Il Sigonio è lo stesso istituto dove nell’estate del 1958 si diplomò Francesco Guccini, ai tempi delle Magistrali, “il liceo dei poveri e degli indecisi”, come scrive il cantautore nella sua biografia. Cantautore che già a 17 anni aveva imparato l’armonica a bocca da autodidatta e la chitarra con l’aiuto di un falegname di Porretta improvvisatosi liutaio per cinquemila lire. La musica c’entra perché il Sigonio nel frattempo è diventato Liceo economico sociale, Liceo delle Scienze umane e Liceo musicale. Quasi a voler ricordare che la stessa scuola era stata frequentata anni prima da un certo Luciano Pavarotti, il quale prima di diventare il tenore che conosciamo era stato per anni insegnante di educazione fisica. Il mondo della scuola insomma non poche volte si sa intrecciare con la musica, con l’arte e con le storie di vita di ogni genere. Pure Rocco Scoleri da Bovalino, prima di intraprendere la carriera definitiva, era stato insegnante, anche di sostegno, alle scuole primarie e infanzia: tanti anni trascorsi tra il Piemonte e la Lombardia che ancora se li ricorda tutti. Oggi Rocco ha 42 anni.

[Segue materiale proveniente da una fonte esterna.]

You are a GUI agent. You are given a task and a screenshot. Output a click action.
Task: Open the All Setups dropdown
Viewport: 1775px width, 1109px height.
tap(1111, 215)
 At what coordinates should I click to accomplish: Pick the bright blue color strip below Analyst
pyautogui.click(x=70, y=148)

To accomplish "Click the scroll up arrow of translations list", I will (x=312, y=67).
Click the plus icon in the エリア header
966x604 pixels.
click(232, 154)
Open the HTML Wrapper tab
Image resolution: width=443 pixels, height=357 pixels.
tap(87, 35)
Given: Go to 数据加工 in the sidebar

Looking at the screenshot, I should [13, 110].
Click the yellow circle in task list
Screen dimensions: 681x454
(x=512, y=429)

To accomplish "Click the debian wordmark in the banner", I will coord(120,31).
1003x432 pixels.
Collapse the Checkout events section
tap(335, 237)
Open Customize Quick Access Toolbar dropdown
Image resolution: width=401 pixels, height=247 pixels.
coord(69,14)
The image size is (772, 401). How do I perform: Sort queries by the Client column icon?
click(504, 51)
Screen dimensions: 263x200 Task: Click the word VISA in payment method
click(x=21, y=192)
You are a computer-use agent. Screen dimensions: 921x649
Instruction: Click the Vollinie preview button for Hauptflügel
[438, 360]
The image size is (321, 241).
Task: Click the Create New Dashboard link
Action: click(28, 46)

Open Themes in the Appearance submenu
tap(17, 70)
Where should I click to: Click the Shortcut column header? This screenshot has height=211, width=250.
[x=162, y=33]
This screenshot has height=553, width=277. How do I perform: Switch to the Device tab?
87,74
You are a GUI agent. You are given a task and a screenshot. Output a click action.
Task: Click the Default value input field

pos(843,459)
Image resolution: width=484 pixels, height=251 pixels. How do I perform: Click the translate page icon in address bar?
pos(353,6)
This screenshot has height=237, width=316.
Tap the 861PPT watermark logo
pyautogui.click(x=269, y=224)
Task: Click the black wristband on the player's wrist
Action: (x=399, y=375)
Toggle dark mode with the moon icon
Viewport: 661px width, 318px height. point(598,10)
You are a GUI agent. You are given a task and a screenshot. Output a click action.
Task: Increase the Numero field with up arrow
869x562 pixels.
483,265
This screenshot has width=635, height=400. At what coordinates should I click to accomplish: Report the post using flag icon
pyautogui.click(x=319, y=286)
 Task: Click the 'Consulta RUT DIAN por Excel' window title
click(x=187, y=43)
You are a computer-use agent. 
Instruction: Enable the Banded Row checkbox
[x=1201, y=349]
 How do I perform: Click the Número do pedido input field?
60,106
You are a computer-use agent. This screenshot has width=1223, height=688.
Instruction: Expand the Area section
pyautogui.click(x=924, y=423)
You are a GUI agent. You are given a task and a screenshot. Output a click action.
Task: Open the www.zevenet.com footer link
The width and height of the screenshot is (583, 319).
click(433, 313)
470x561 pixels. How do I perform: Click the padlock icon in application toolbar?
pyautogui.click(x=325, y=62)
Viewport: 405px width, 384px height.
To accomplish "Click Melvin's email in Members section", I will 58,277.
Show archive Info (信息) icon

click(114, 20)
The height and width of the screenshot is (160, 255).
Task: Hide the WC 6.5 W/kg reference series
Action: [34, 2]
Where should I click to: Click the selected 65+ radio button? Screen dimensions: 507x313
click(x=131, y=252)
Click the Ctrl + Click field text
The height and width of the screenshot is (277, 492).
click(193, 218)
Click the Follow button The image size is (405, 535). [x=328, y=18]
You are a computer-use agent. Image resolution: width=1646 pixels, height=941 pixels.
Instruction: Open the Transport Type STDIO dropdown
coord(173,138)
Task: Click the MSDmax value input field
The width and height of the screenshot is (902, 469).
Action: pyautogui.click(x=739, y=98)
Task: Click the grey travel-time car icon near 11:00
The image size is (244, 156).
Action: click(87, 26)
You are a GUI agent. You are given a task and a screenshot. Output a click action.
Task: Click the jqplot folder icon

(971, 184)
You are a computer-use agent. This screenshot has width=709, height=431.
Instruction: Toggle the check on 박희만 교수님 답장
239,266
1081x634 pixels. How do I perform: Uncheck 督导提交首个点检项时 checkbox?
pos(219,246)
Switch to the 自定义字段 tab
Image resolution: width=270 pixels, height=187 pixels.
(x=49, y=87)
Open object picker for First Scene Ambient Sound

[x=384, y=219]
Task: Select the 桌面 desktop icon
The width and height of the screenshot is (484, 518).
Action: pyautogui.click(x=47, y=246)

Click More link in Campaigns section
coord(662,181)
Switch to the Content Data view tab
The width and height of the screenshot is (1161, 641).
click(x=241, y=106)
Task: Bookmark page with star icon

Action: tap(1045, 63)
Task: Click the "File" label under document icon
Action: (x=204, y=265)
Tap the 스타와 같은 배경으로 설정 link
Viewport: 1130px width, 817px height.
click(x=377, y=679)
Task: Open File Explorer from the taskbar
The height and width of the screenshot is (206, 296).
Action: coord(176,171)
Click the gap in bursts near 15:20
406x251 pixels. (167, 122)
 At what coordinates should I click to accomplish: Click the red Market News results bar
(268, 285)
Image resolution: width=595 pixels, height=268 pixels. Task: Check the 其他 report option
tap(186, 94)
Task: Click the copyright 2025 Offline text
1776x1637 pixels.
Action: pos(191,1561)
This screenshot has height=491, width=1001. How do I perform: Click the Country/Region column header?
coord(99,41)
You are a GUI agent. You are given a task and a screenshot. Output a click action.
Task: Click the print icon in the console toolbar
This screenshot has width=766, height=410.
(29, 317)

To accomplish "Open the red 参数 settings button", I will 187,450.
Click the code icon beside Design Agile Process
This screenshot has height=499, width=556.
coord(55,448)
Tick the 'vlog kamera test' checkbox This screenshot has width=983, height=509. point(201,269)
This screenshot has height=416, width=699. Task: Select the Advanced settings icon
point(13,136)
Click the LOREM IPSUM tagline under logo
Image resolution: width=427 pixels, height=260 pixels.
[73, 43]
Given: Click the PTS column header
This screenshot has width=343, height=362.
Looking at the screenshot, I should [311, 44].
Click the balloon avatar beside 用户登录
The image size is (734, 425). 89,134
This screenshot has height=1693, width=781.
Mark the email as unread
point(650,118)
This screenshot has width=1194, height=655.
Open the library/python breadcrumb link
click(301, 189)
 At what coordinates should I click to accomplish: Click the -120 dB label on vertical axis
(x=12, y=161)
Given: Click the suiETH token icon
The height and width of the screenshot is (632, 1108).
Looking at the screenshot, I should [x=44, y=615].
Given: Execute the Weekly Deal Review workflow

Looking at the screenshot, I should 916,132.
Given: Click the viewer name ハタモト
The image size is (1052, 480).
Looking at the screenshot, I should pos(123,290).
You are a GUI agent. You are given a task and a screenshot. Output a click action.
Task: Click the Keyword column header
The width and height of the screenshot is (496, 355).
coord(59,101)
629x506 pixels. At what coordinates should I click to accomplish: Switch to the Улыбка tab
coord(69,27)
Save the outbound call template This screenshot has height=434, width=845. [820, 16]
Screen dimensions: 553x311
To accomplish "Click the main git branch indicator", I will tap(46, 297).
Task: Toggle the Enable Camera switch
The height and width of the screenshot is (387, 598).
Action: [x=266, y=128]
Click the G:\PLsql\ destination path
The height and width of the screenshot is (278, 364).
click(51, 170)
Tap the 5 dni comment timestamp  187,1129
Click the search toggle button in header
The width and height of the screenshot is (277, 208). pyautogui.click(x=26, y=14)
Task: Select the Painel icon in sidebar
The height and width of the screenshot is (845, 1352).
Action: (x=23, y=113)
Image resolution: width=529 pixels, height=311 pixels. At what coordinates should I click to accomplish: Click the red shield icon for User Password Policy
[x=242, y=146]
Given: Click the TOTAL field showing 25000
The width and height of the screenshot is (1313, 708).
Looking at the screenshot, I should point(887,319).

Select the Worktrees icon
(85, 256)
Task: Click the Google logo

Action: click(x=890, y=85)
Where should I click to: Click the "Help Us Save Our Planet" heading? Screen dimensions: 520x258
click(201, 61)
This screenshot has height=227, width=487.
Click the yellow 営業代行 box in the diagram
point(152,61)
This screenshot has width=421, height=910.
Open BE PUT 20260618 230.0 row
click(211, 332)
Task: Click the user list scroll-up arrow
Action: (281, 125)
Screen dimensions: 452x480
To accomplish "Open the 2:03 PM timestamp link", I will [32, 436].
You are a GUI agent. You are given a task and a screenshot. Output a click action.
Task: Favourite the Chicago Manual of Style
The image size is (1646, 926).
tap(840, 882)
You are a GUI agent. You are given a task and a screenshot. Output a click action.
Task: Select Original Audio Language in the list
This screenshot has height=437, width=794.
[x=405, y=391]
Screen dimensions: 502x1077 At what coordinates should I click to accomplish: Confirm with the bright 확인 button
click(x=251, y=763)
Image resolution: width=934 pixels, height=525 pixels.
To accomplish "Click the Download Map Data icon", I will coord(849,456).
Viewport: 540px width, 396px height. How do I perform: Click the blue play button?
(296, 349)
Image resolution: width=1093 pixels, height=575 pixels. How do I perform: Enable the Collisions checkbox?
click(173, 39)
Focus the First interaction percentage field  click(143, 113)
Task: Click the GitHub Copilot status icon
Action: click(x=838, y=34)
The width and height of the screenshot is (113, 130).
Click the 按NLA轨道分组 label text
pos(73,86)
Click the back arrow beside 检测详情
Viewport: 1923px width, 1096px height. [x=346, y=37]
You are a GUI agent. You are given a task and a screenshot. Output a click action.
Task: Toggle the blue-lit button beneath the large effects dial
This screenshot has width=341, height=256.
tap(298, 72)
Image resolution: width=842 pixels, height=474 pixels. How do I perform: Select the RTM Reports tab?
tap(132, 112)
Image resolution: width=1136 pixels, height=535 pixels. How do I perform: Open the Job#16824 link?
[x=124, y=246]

Rocco Scoleri, che impressione le ha fatto leggere la storia di Giuseppina, la sua collega campana che ha scelto di fare la pendolare da Napoli a Milano, tutti i giorni, pur di non spendere l’intero stipendio, dice lei, in spese di vitto e alloggio?

“La mia impressione è che è una cosa molto carina, la collega fa molti sacrifici e almeno, stando a quanto racconta, le rimane quel pochino che le consente di vivere. In caso contrario non riuscirebbe ad andare avanti con quel che guadagna – cioè con quel che guadagniamo tutti noi noi – cioè pochissimo. E quindi deve fare molti sacrifici per rientrare e sempre che riesca a raggiungere la scuola senza fare ritardo. E’ una vita molto sacrificata che non va bene e che peraltro potrebbe non far bene alla scuola dove lavora”

Lei lo farebbe?

“Io non lo farei. Io mi cercherei una stanza in affitto in condivisione anche a trenta kilometri piuttosto che farne 800 in treno ogni giorno. Questo per poter vivere dignitosamente e anche per la mia scuola perché, nel caso della collega bidella, se ci fosse bisogno di fare dello straordinario lei sarebbe legata a questa cosa e non lo potrebbe mai fare, tanto per fare un esempio”.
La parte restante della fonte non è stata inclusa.